§ SUPPLIED TEXT:
The National Drug Strategy Household Survey (NDSHS) is currently collating data from 2022 about alcohol and tobacco consumption, and illicit drug use among the general population in Australia. It is conducted every two to three years. The 2019 survey estimated that 9.0 million (43%) people aged 14 and over in Australia had illicitly used a drug at some point in their lifetime (including the non-medical use of pharmaceuticals). The illicit drug trade impacts on economic and social development around the world. It threatens security and stability in some countries and disproportionately impacts on the most vulnerable and marginalized. In this section, students will explore what is meant by the term ‘illicit drugs’ and how they are made available in Australia.
- Introduce the class to the theme of the resource they will be exploring over the next four lessons. Using the notes above, explain the impact that the illicit drug trade is having on the world, including Australia.
- Write down the term “illicit drugs” in the middle of the whiteboard or a large sheet of paper. Conduct a class call out to determine what is meant by the term and what might be listed as an illicit drug. These can be written around “illicit drugs” in the form of a spider diagram. Show or provide a copy of the factsheet What are illegal drugs and ask students to identify any illicit drugs they may have missed. Add these to the spider diagram. (If requiring further background information about illegal drugs this can be accessed via the Australian Government’s, Department of Health and Aged Care web page – Types of drugs).
- Ask students to predict how these drugs may appear on the streets of Australia. Add these as dot points below the spider diagram. Discuss the ways they have come across this information.
- Show the news clip Sydney men charged over multinational crime ring importing drugs to NSW | ABC News. Ask students whether this information supports/adds to their predications and what evidence there is of Australian authorities cooperating with international agencies.

§ DATA SEGMENT:
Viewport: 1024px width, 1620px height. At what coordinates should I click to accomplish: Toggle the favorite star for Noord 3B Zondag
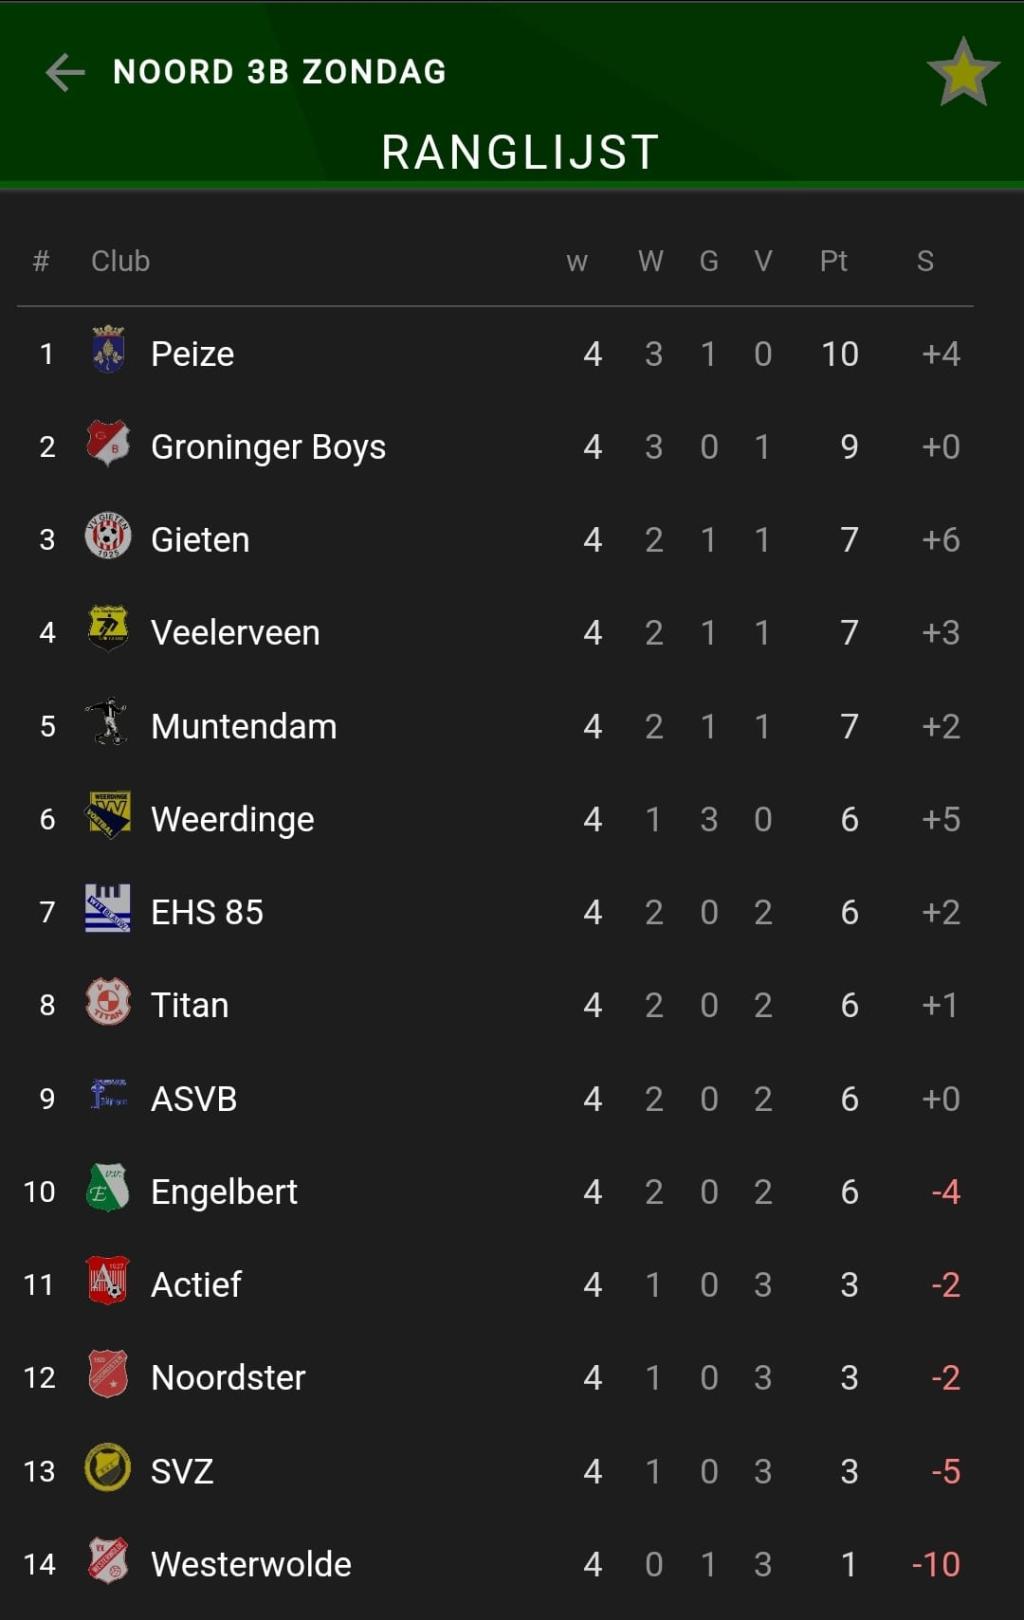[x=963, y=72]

§ TASK:
Please transcribe the illicit drugs lesson text above word for word, from "- Show the news" to "with international agencies.".

§ SOLUTION TO THIS PROBLEM:
- Show the news clip Sydney men charged over multinational crime ring importing drugs to NSW | ABC News. Ask students whether this information supports/adds to their predications and what evidence there is of Australian authorities cooperating with international agencies.